SOURCE EXTRACT —
Imagine that a radar is a classifier. A classifier that classifies a point in space and returns one of two verdicts: “aircraft” or “empty.”
Let’s assume that we work for the army and we are supposed to build a radar (a classifier) to detect those airplanes.
If we build a classifier which finds all airplanes and does not classify an empty point as an aircraft we have the following output.
It is a perfect classifier. Precision = 1, recall = 1 We have found all airplane and we have no false positives.
On the other hand, if we have an output which looks like this:
We have perfect precision once again. All points reported as an airplane are in fact airplanes. The only problem is a terrible recall. We have not found all airplanes. If those are enemy’s aircraft, we have a huge problem.
There is one more mistake we can make. Is a classifier good enough if it finds all airplanes, but also reports a lot of empty spots as airplanes?
We detected all enemy aircraft. The only problem is, we waste a lot of jet fuel because we scramble our fighter aircraft way too often and they chase a non-existing enemy.
What is more important? Precision or recall?

DATASET RECORDS —
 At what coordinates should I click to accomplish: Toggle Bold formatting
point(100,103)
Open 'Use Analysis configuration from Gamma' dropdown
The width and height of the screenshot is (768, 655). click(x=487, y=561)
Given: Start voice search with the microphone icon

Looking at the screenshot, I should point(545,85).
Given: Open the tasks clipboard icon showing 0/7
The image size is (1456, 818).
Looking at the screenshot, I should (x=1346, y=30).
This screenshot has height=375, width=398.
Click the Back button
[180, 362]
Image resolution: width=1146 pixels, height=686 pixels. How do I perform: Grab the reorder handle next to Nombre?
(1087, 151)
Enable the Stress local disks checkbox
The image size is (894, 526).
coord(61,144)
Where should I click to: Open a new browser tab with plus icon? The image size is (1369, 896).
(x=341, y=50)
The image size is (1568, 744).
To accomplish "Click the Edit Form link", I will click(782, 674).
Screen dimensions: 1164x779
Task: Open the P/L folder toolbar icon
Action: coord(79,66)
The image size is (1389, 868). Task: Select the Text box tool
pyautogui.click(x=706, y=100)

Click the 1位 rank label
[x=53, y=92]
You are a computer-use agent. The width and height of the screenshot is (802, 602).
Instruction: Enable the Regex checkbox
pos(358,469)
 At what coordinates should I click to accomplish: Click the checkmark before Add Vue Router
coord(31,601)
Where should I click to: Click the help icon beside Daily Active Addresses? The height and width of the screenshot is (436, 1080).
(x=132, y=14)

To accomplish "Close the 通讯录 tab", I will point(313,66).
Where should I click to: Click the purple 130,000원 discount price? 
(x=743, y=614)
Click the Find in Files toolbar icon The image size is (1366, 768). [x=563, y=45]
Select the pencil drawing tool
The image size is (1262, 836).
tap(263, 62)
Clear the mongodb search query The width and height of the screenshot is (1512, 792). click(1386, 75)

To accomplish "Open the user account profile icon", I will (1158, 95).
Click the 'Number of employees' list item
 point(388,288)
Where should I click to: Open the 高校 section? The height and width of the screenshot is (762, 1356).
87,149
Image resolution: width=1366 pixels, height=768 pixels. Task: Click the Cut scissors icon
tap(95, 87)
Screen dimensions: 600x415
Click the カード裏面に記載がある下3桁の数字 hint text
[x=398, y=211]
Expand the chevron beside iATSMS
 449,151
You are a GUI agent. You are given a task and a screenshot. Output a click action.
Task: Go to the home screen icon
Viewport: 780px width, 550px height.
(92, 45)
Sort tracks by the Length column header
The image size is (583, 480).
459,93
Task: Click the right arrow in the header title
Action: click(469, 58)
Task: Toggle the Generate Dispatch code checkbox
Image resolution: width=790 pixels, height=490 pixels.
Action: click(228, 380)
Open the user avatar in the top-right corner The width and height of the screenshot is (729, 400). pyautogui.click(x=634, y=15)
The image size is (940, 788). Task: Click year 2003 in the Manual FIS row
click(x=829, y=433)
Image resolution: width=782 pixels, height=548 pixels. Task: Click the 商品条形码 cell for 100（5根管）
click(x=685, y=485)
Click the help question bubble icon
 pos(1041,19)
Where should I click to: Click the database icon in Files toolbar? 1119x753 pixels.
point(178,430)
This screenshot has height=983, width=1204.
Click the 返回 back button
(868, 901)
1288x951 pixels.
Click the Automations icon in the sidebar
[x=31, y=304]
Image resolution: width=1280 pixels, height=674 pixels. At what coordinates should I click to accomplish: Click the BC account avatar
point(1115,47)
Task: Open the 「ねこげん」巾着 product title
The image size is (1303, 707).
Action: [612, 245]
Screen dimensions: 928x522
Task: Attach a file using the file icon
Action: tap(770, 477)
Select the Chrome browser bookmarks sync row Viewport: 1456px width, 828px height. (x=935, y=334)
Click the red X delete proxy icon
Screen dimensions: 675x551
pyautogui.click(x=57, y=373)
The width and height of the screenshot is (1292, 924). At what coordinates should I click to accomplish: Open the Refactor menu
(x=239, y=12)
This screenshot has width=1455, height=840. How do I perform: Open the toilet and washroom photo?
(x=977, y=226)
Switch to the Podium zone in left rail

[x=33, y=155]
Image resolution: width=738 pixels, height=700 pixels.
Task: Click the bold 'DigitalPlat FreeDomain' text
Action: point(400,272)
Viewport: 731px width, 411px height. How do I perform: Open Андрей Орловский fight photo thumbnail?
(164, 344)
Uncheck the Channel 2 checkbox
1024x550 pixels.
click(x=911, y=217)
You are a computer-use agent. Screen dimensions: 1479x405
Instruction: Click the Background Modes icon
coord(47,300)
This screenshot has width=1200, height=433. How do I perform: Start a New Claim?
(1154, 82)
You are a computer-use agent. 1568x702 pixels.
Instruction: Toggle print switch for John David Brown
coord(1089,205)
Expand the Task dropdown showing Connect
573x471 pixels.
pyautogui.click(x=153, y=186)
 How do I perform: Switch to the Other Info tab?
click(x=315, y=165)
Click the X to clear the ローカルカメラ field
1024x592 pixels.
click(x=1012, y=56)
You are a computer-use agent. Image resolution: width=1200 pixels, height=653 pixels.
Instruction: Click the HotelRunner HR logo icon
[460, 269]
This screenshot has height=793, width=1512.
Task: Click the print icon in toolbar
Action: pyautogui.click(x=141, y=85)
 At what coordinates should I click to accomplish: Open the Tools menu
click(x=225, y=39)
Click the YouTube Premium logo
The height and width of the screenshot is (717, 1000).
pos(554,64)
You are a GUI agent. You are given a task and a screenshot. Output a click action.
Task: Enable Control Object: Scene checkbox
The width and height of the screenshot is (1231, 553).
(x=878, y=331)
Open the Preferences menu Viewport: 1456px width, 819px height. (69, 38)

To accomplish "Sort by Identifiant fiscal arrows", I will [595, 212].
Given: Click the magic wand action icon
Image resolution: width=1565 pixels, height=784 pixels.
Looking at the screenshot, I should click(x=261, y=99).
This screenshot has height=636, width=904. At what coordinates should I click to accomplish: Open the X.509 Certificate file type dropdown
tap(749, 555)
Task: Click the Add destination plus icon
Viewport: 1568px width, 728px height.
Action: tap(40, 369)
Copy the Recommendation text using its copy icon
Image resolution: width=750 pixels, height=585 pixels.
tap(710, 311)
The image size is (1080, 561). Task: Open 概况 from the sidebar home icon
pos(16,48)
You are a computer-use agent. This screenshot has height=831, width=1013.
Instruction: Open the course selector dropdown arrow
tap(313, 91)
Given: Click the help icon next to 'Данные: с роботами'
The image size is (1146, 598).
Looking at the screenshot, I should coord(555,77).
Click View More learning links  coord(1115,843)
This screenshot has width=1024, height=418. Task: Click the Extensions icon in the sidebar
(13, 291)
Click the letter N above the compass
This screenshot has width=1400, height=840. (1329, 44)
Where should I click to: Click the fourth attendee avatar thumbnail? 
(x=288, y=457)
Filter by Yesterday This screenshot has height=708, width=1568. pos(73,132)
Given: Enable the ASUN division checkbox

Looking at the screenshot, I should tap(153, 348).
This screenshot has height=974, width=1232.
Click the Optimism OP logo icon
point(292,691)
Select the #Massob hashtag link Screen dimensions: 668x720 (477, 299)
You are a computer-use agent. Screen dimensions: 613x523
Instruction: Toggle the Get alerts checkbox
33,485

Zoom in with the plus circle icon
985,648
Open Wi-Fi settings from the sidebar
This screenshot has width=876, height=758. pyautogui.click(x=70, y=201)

TASK GOAL —
Change "jet fuel" to "aviation fuel" in the radar passage and write it out from "On the other" up to and including "Precision or recall?". The listing plays no part in what is asked here.

EXERCISE SOLUTION —
On the other hand, if we have an output which looks like this:
We have perfect precision once again. All points reported as an airplane are in fact airplanes. The only problem is a terrible recall. We have not found all airplanes. If those are enemy’s aircraft, we have a huge problem.
There is one more mistake we can make. Is a classifier good enough if it finds all airplanes, but also reports a lot of empty spots as airplanes?
We detected all enemy aircraft. The only problem is, we waste a lot of aviation fuel because we scramble our fighter aircraft way too often and they chase a non-existing enemy.
What is more important? Precision or recall?